Windows: avoid pushing full x86 context on stack

Asked 15/6, 2009 at 5:4 Answered 31/8, 2009 at 22:49

exception assembly stack-overflow cpu-registers threadcontext

I have implemented PARLANSE, a language under MS Windows that uses cactus stacks to implement parallel programs. The stack chunks are allocated on a per-function basis and are just the right size to handle local variables, expression temp pushes/pops, and calls to libraries (including stack space for the library routines to work in). Such stack frames can be as small as 32 bytes in practice and often are.

This all works great unless the code does something stupid and causes a hardware trap... at which point Windows appears to insist on pushing the entire x86 machine context "on the stack". This is some 500+ bytes if you include the FP/MMX/etc. registers, which it does. Naturally, a 500 byte push on a 32 byte stack smashes things it should not. (The hardware pushes a few words on a trap, but not the entire context).

[EDIT 11/27/2012: See this for measured details on the rediculous amount of stack Windows actually pushes]

Can I get Windows to store the exception context block someplace else (e.g., to a location specific to a thread)? Then the software could take the exception hit on the thread and process it without overflowing my small stack frames.

I don't think this is possible, but I thought I'd ask a much larger audience. Is there an OS standard call/interface that can cause this to happen?

It would be trivial to do in the OS, if I could con MS into letting my process optionally define a context storage location, "contextp", which is initialized to enable the current legacy behavior by default.
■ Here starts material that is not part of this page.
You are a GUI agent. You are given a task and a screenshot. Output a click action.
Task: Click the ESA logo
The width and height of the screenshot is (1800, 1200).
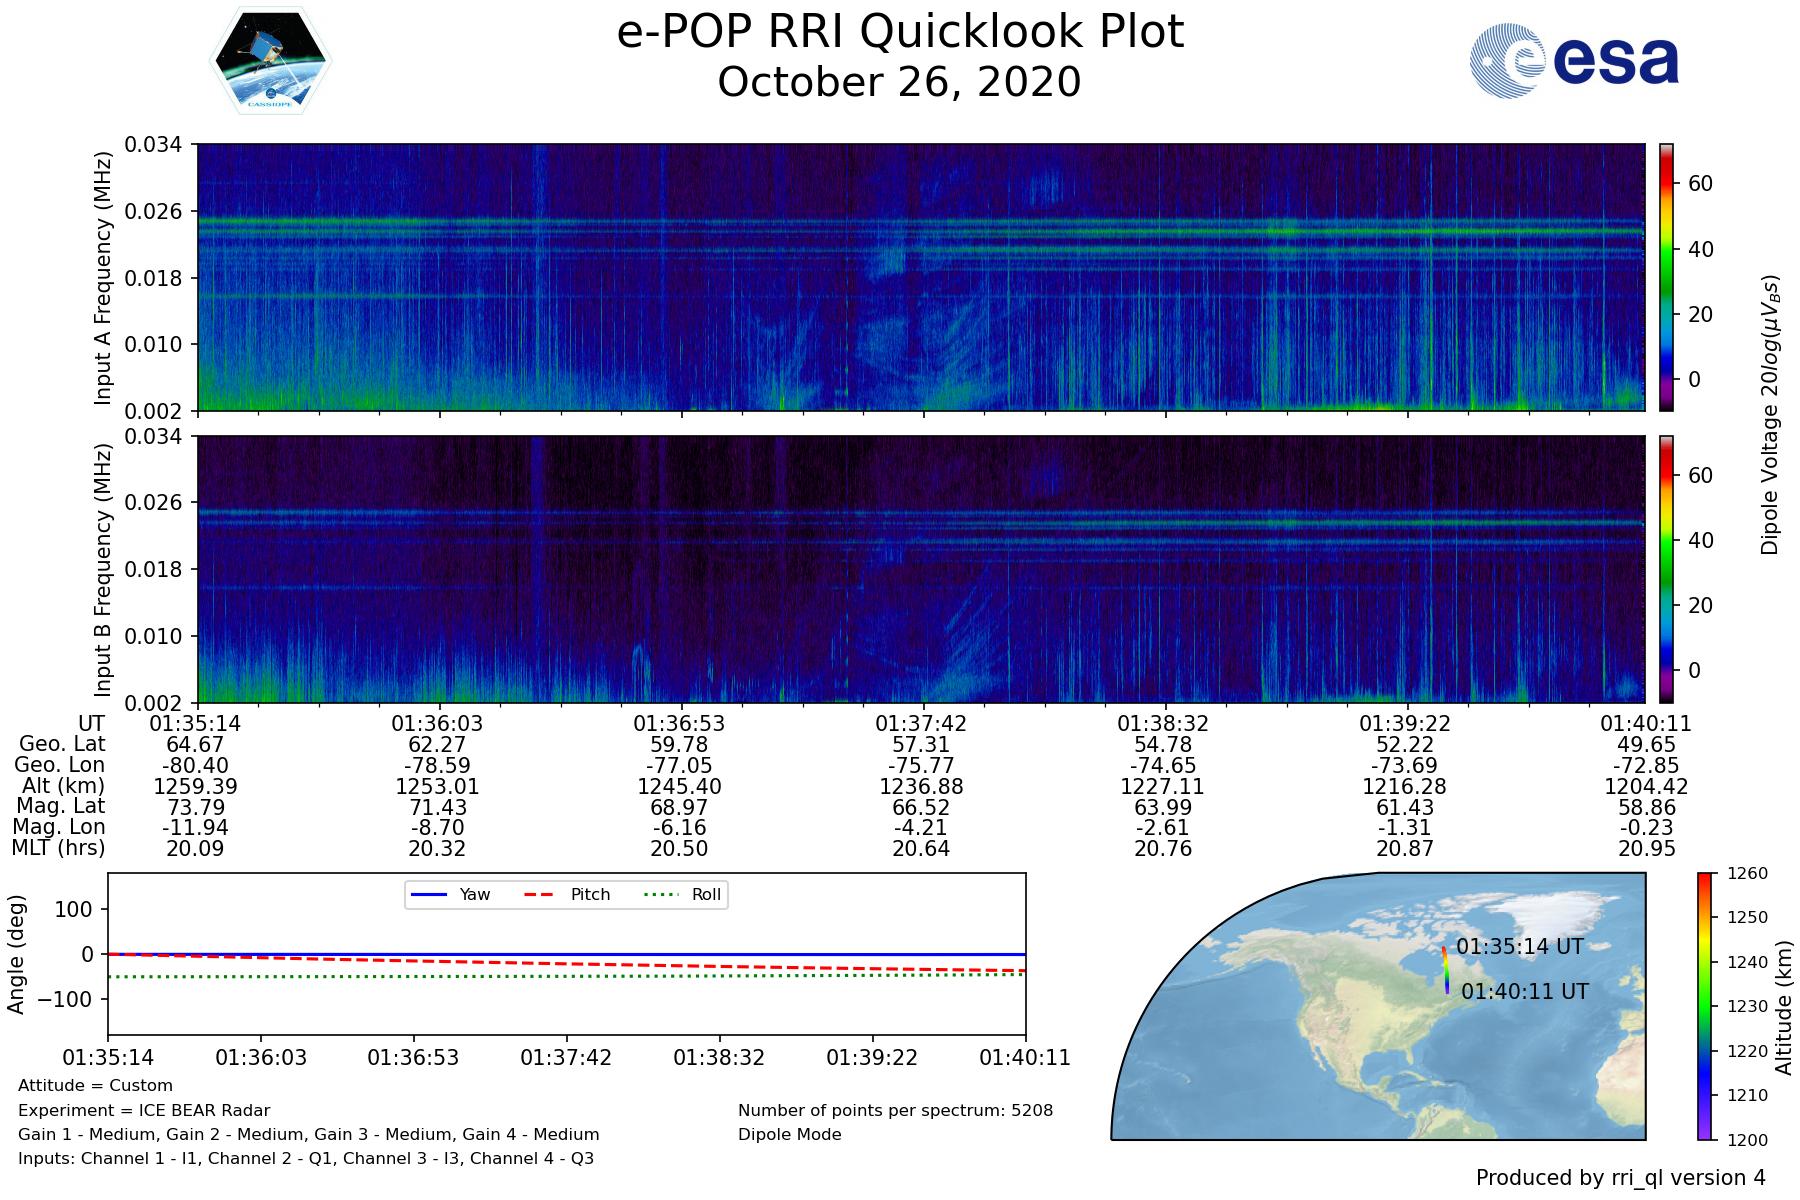point(1574,61)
Then replacing the interrrupt/trap vector codee:

  hardwareint:   push  context
                mov   contextp, esp

... with ...

  hardwareint:  mov <somereg> contextp
                test <somereg>
                jnz  $2
                push  context
                mov   contextp, esp
                jmp $1 
         $2:    store context @ somereg
         $1:    equ   *

with the obvious changes required to save somereg, etc.

[What I do now is: check the generated code for each function. If it has a chance of generating a trap (e.g., divide by zero), or we are debugging (possible bad pointer deref, etc.), add enough space to the stack frame for the FP context. Stack frames now end up being ~~ 500-1000 bytes in size, programs can't recurse as far, which is sometimes a real problem for the applicaitons we are writing. So we have a workable solution, but it complicates debugging]
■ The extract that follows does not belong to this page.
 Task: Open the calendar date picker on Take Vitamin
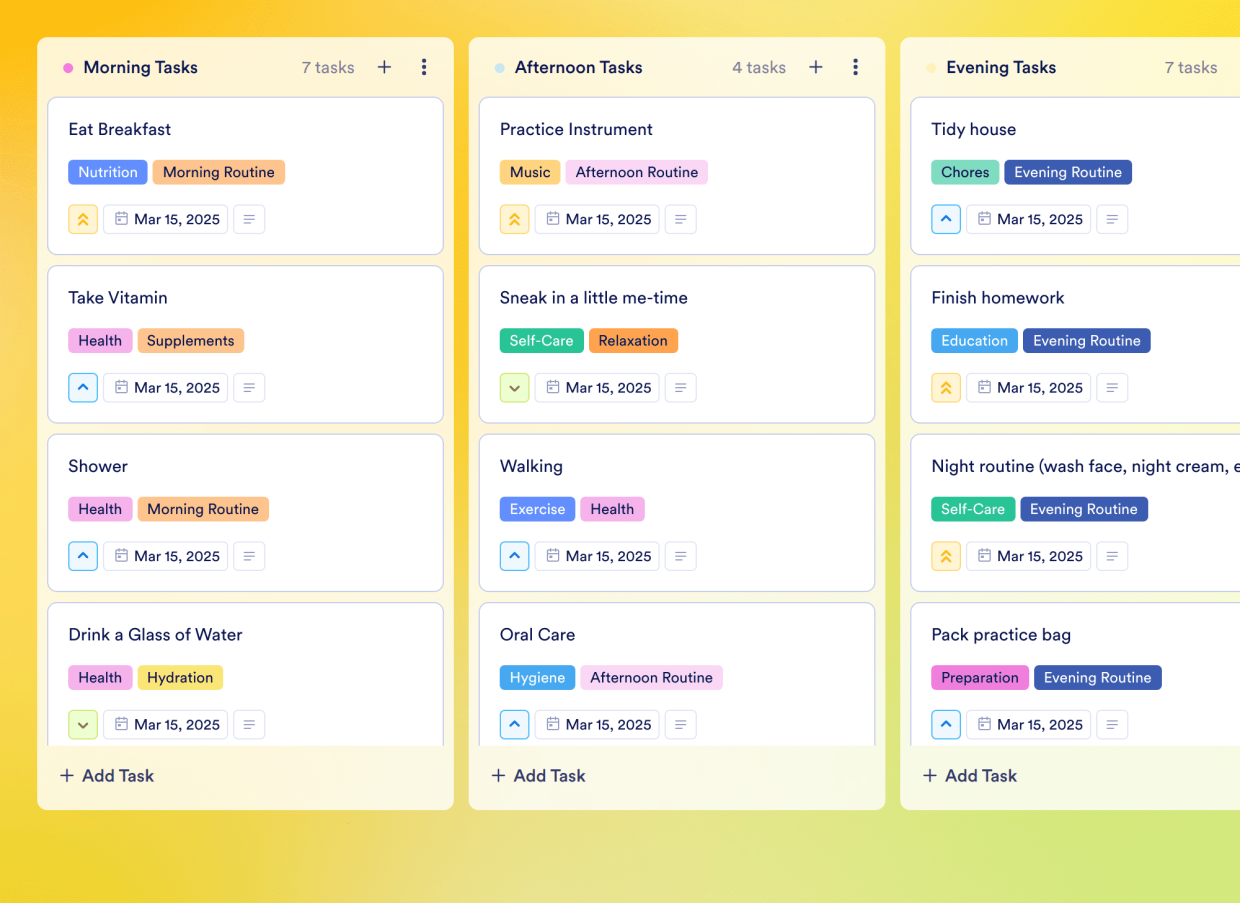click(x=165, y=387)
EDIT Aug 25: I've managed to get this story to a Microsoft internal engineer who has the authority apparantly to find out who in MS might actually care. There might be faint hope for a solution.

EDIT Sept 14: MS Kernal Group Architect has heard the story and is sympathetic. He said MS will consider a solution (like the one proposed) but unlikely to be in a service pack. Might have to wait for next version of Windows. (Sigh...I might grow old...)

EDIT: Sept 13, 2010 (1 year later). No action on Microsoft's part. My latest nightmare: does taking a trap running a 32 bit process on Windows X64, push the entire X64 context on the stack before the interrupt handler fakes pushing a 32 bit context? That'd be even larger (twice as many integer registers twice as wide, twice as many SSE registers(?))?

EDIT: February 25, 2012: (1.5 years have gone by...) No reaction on Microsoft's part. I guess they just don't care about my kind of parallelism. I think this is a disservice to the community; the "big stack model" used by MS under normal circumstance limits the amount of parallel computations one can have alive at any one instant by eating vast amounts of VM. The PARLANSE model will let one have an application with a million live "grains" in various states of running/waiting; this really occurs in some of our applications where a 100 million node graph is processed "in parallel". The PARLANSE scheme can do this with about 1Gb of RAM, which is pretty manageable. If you tried that with MS 1Mb "big stacks" you'd need 10^12 bytes of VM just for the stack space and I'm pretty sure Windows won't let you manage a million threads.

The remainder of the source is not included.